Alcune problematiche della logistica portuale spezzina sono state risolte, altre attendono ancora di essere affrontate in maniera efficace. Il lancio del retroporto di Santo Stefano è stato un miglioramento sensibile? “Il retroporto di Santo Stefano è stato un passo avanti. Ma ci piace pensare che sia solo l’inizio: la piana di Santo Stefano è stata investita di una funzione storica, ma ci sono ancora margini di sviluppo, si possono fare cose ancora più importanti. Gli spazi del porto, che è a stretto contatto con la città, sono troppo angusti: servono soluzioni alternative. L’area di Santo Stefano è ben collegata e abbiamo la possibilità di operare con corridoi di monitoraggio doganale. In futuro Santo Stefano dovrebbe diventare la banchina lunga del porto spezzino, con una trasformazione che è iniziata, ma che dovrà portare a usare i piazzali per le sole operazioni di carico e scarico, spostando ogni fase di controllo e di adempimento burocratico fuori dal porto. Nel frattempo, insieme all’Adsp, stiamo lavorando su un’iniziativa che renda Santo Stefano un buffer, un elemento di aiuto per limitare le code in entrata per gli autotrasportatori. La situazione mondiale e i flussi con picchi positivi e negativi portano a situazioni di congestione in tutti i porti italiani, in particolare quello della Spezia, tra quelli con meno spazi a disposizione. Ma l’unità di intenti può far trovare nuove soluzioni: nello scalo spezzino ci sono sempre stati la capacità e la cultura di fare sistema. Non c’è mai stata contrapposizione: tutti abbiamo sempre pensato prima di tutto all’efficienza del porto”.

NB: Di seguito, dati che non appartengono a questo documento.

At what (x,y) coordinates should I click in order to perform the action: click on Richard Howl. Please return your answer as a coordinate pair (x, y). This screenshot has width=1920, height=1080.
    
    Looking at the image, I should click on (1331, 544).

Ha parlato delle vicinanza tra porto e città. Come valuta la complessa convivenza tra queste due anime del Golfo? “Negli ultimi anni la situazione è notevolmente cambiata. La sensazione è che sia aumentata la cultura portuale, non c’è più una divisione netta. Oggi vedo nelle agenzie marittime e negli uffici un’età media molto bassa e così c’è una maggiore consapevolezza di quanto il porto sia una finestra sul mondo per la città. C’è un approccio diverso rispetto al porto e alle opportunità che porta con sé. Viviamo in un golfo bellissimo dove è giusto che coesistano mitilicoltura, turismo, porto, nautica, formazione universitaria… Una città moderna non può non sviluppare la cultura della coesistenza. I problemi devono essere affrontati e risolti. Nessuna attività non ha bisogno di essere gestita e il porto non fa eccezione. Credo si possa arrivare alla convivenza senza che una delle anime del Golfo sia preponderante sulle altre”.

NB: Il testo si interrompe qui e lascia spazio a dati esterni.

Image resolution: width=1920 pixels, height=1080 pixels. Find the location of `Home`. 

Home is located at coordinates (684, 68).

Venerdì a Villa Marigola verranno chiamati a raccolta i doganalisti di tutta Italia. Quali saranno i contenuti principali e qual è il significato di un evento del genere nel territorio spezzino? “La giornata sarà divisa in due parti, ma il filo conduttore sarà comune. La mattina inizierà un racconto di quello che è diventato il mondo dopo pandemia e le varie crisi che si sono susseguite nello scenario mondiale, compresa la guerra dei dazi tra gli Stati uniti e la Cina. In pochi anni si sono susseguiti eventi epocali, che hanno disorientato il comparto. Nel pomeriggio spiegheremo come si è modificata la professione: se prima il professionista doganale doveva seguire solo le normative dettate dall’Unione europea, oggi deve capire gli scenari internazionali per trovare le migliori soluzioni, per svolgere il custom planning consentendo alle aziende di avere agevolazioni, di considerare le economie fiscali… E’ necessario ampliare le proprie competenze a più campi di intervento. La decisione di organizzare questo convegno a Villa Marigola è stata presa anche per ribadire come il porto della Spezia sia centrale in Italia nel settore”.